Surdna Foundation
- Formation: 1917
- Type: Charitable foundation
- Headquarters: New York City, United States
- President: Don Chen
- Key people: Marc Vincent de Venoge; Betsy Fader;
- Revenue: $86,286,051 (2015)
- Expenses: $50,459,623 (2015)
- Website: http://www.surdna.org

= Surdna Foundation =

Charitable organisation

The Surdna Foundation is a charitable foundation established in 1917 by John Emory Andrus to pursue a range of philanthropic purposes.

==History==
A devoted family man with nine children, Andrus founded the Julia Dyckman Andrus Memorial in 1928 as a tribute to his beloved wife. She had been orphaned as a child, and in her honor Andrus bought a farm in Westchester County, New York, in order to establish an orphanage. The Memorial later changed its name to the Surdna Foundation, with "Surdna" being the backward spelling of the family name Andrus.

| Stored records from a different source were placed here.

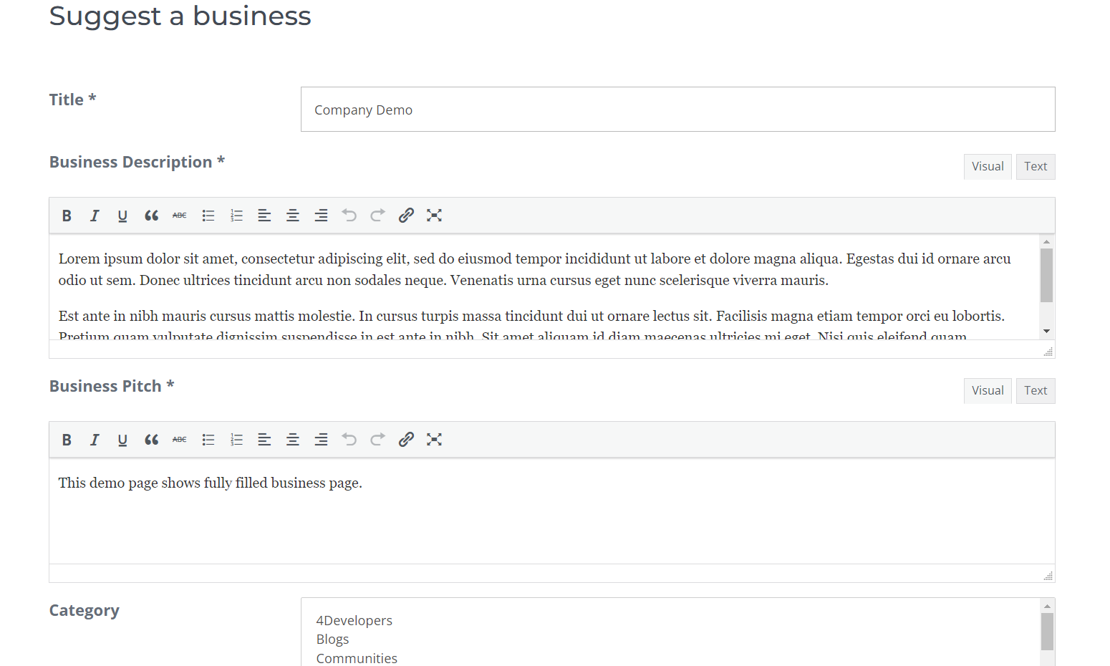Select 4Developers in Category list
The width and height of the screenshot is (1110, 666).
(354, 621)
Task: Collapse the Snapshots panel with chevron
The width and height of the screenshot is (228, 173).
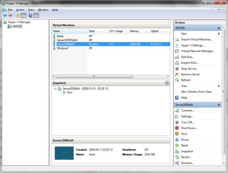Action: click(167, 83)
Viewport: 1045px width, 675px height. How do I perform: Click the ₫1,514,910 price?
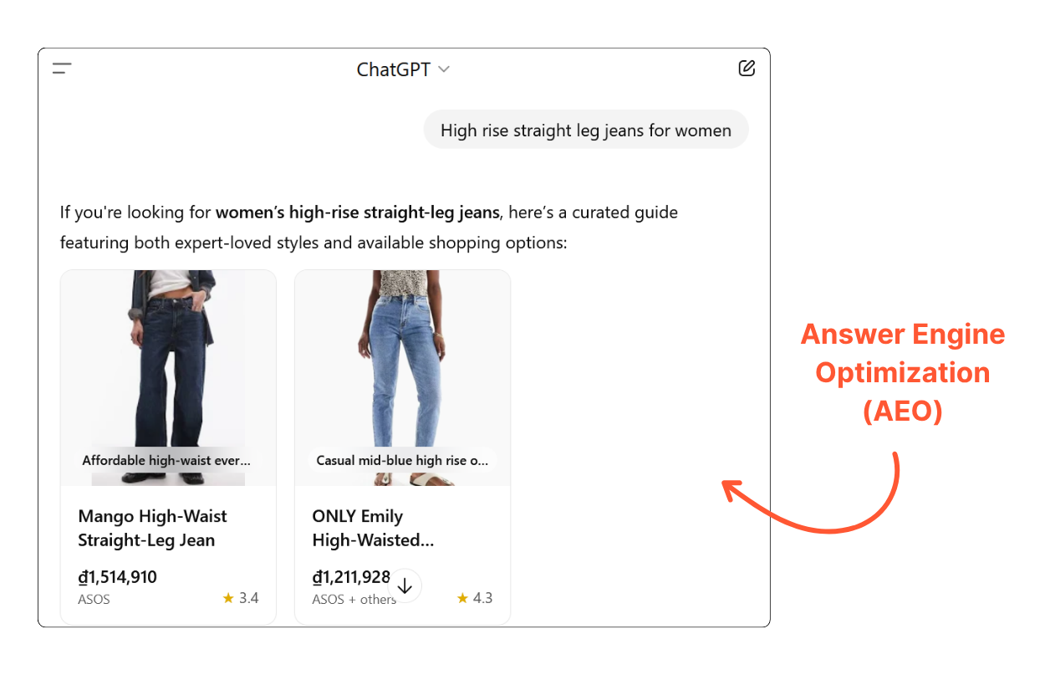(x=117, y=577)
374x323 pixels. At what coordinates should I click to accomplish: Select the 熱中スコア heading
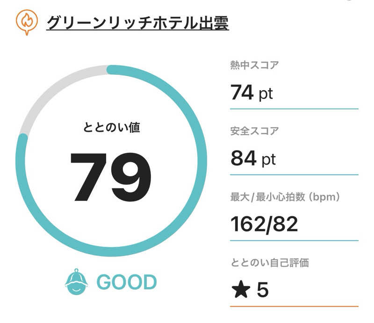pos(254,65)
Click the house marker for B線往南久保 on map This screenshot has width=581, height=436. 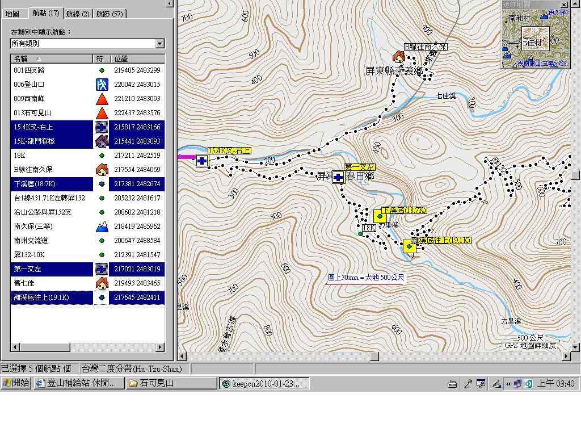click(x=399, y=56)
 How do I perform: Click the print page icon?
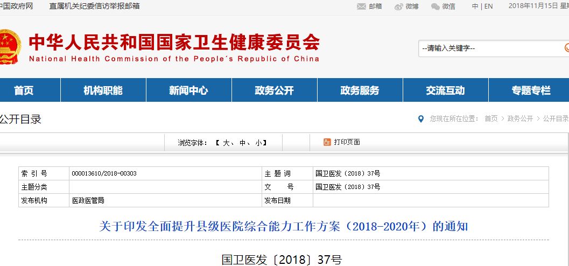(327, 142)
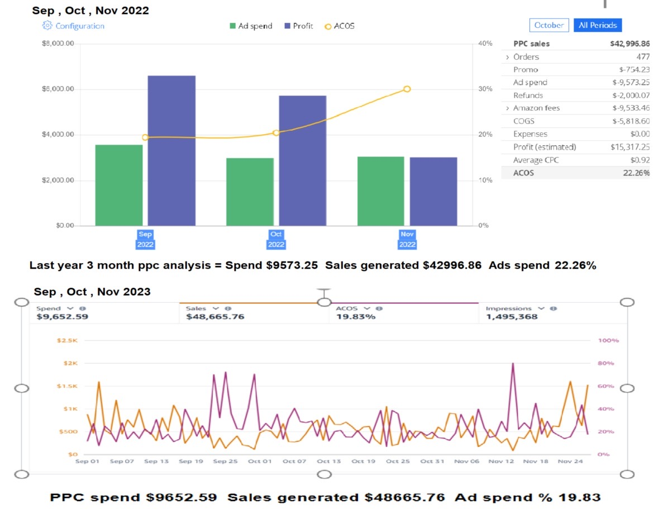This screenshot has width=658, height=509.
Task: Select the All Periods tab
Action: [597, 25]
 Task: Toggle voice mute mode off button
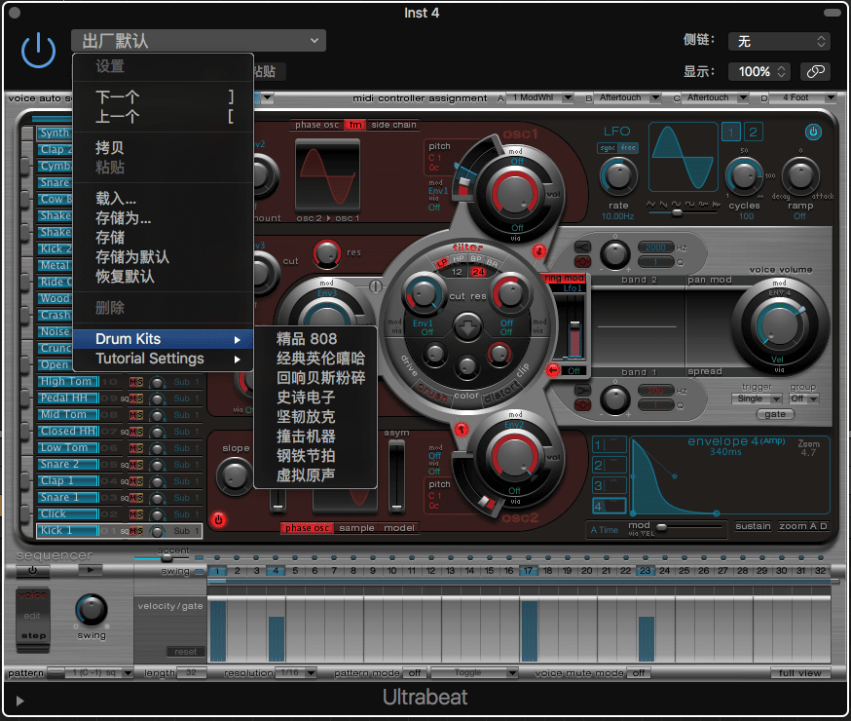639,672
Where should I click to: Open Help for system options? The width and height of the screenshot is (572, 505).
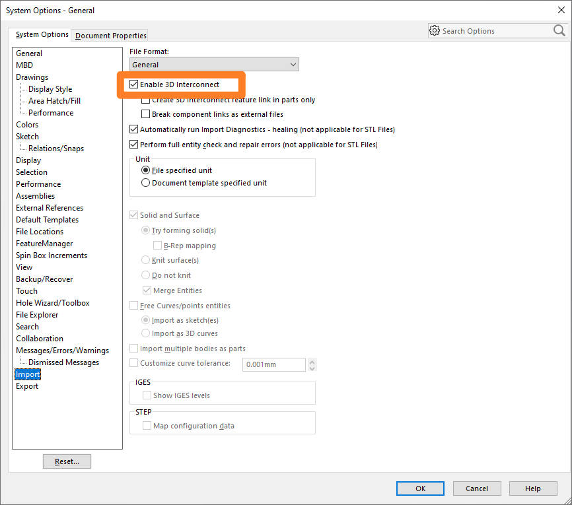point(532,488)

In 1953 Andrus' youngest child, Helen Benedict, was serving as the chairman of Surdna. That year the foundation built the John E. Andrus Memorial, a retirement home for 200 elderly residents on land adjacent to the Julia Dyckman Andrus Memorial. She and the Foundation thereby completed his expressed wish that his legacy provide "opportunity for youth and rest for old age". In the early 1970s, the board of the Julia Dyckman Andrus Memorial shifted its programmatic emphasis to serve as a residential treatment, special education and diagnostic center for emotionally disabled children.

==Funding==
Family stewardship of Surdna over the years has been informed by Andrus's values: thrift, practicality, modesty, loyalty, excellence and an appreciation for direct service to those in need. These values have been applied both to oversight of the two Memorials and to more general grant programs. In 1989, the third and fourth generations of the Andrus family on the Surdna board established programs in Environment and Community Revitalization and decided to enlarge the professional staff to broaden the Foundation's effectiveness. In 1994, programs in Effective Citizenry and the Arts were added. The Nonprofit Sector Support Program was added in 1997 to address crosscutting issues affecting the sector.

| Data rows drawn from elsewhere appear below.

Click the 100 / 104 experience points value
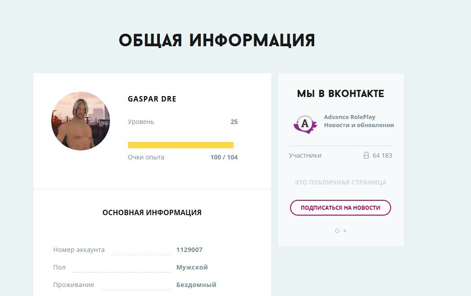 click(224, 157)
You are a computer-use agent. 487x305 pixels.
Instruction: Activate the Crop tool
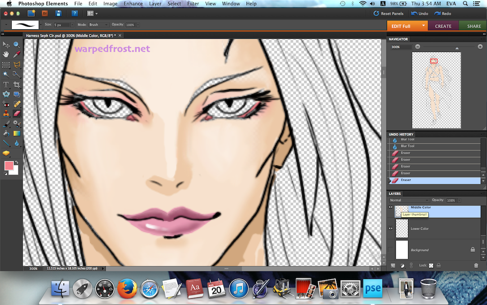(17, 84)
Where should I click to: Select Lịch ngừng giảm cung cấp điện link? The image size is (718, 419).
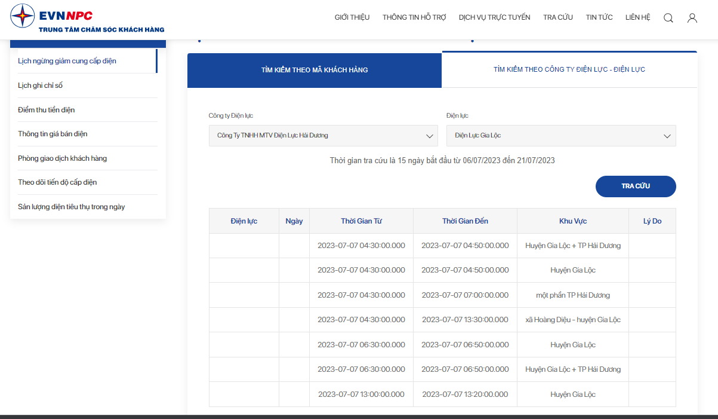click(x=67, y=61)
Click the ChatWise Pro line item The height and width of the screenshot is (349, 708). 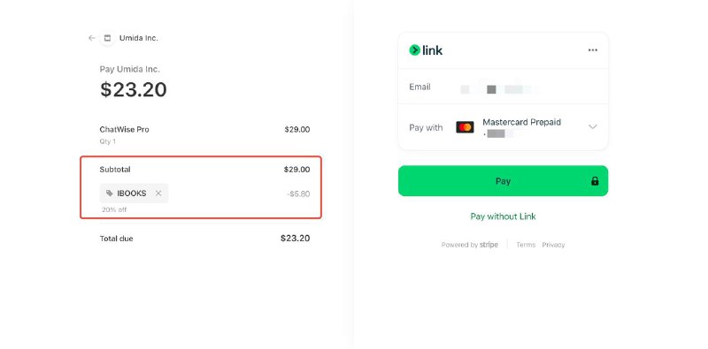coord(204,134)
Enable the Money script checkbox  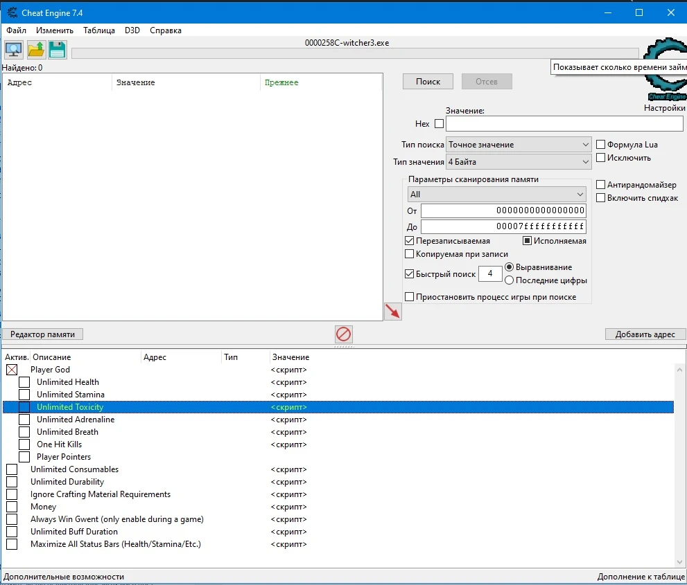click(12, 507)
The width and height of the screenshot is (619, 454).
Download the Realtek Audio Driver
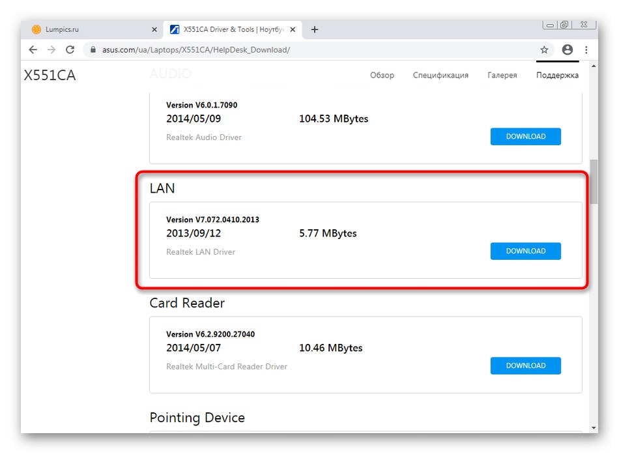(525, 137)
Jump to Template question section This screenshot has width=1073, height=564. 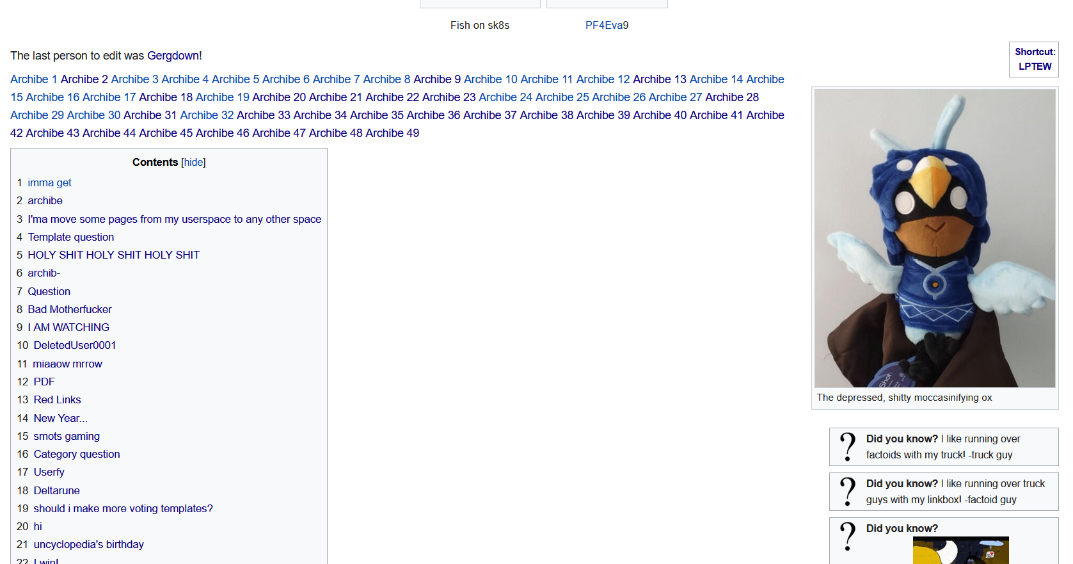(x=70, y=237)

In 2019 some descendants of John Emory Andrus questioned whether the foundation had deviated from Andrus's original goals and stated that the foundation was planning on focusing all its efforts on racial equity.

==Successes==
The Comprehensive Community Revitalization Program (CCRP) was a $10 million effort by 21 foundations and corporations (initiated by the Surdna Foundation in 1991). Its goal was to materially boost the quality of life in a large swath of the South Bronx, to support a group of CDCs by buying into their agenda for doing so, and to (later) create an institution that could live on vigorously and independently after the program formally concluded in 1998.